Ma foi. L'eau coule aussi sous mes ponts.
Bonne journée.
Écrit par : solko | mercredi, 17 juin 2009
"J'ai eu la chance de le lire comme ça , en me laissant porter..."
C'est une vraie chance oui ; les lectures ne se font pas toutes dans ce rapport consenti, presque naturel ; il y a aussi des contraintes et nécessités de toutes sortes (souvent constructives d'ailleurs, heureusement). Un professeur de Lettres en sait quelque chose. Un critique littéraire aussi, tout lecteur également.
Écrit par : Michèle | mercredi, 17 juin 2009
Bon ya que moi que ça embête mais ce reste une excellente raison pour que je rectifie. De l'Ulysse de Joyce il n'y eut qu'une traduction française jusqu'en 2007, celle d'Auguste Morel, revue par Valery Larbaud, Stuart Gilbert et l'auteur lui-même.
En 2007, pour le centenaire du Bloomsday, une nouvelle traduction fut éditée (par Gallimard) fruit d'un travail entre écrivains, universitaires et traducteur littéraire qui se répartirent les dix-huit épisodes. Le but était de "revenir" (c'est moi qui le formule ainsi) à cette expérience de l'écriture, son utilisation (entre autre) du défaut de sens, qu'en fit James Joyce.
Je suis persuadée avoir eu sous les yeux deux versions de l'incipit (peut-être alors celle de 2007) et c'est ce qui m'a fait confondre avec les traductions de Kafka par Vialatte et puis Lortolary. Même problème de "modernité" (entendue comme l'intégration des dernières connaissances sur la langue).
Je sens que je vais finir par le lire ce monument, comme on se débarrasse d'un fantôme :-) et puis j'adore les crêpes (merci Ambre).
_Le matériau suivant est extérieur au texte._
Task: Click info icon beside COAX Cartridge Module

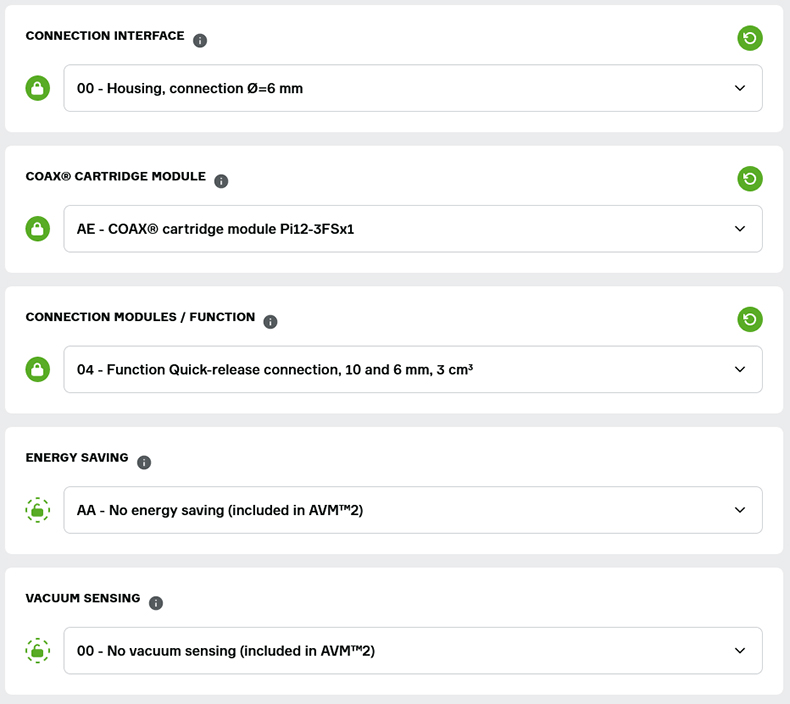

Écrit par : Michèle | dimanche, 28 juin 2009
Tiens je n'avais pas lu ce billet, j'ignore pourquoi. Et je n'ai pas lu Ulysse mis j'adore votre hommage à ce maître dont le dos vous précède irrémédiablement Solko. Le répérage, ah ah... Je vous vois...
Mais le plus important : ça me donne envie de lire Ulysse - quoique dans le même temps je suis certain de voir m'échapper la plupart de ces échos, une bonne part du sens, cette "retrouvaille" comme vous le dites si merveilleusement.
A bientôt.
Écrit par : tanguy | samedi, 02 janvier 2010
Pour information, cher Solko (et lecteurs de Solko), l'expérience exégétique continue :
http://ulysse-en-images.hautetfort.com/archive/2011/09/24/telemaque-6.html
Bien cordialement.
Écrit par : Pascal Champavert | samedi, 24 septembre 2011
Me tenant en marge des réjouissances post-électorales, je me suis adonné, en ce soir de 6 mai, à l'un de mes passe-temps favoris. Vous connaissez mon dada, puisqu'il vous arrive de parier sur le même. Voici donc que j'ai poursuivi mon travail de traduction, sur la 10ème planche de l'adaptation de Robert Berry : http://ulysse-en-images.hautetfort.com/archive/2012/05/06/telemaque-10.html
Bien à vous.
Écrit par : Pascal Champabert | lundi, 07 mai 2012
"Epi oinopa ponton"
Merci de nous rappeler, loin du tapage médiatique, au seul voyage qui compte réellement dans une vie, en ce sens qu'il fonde une permanence, oui, une durée, une vision réelle des choses.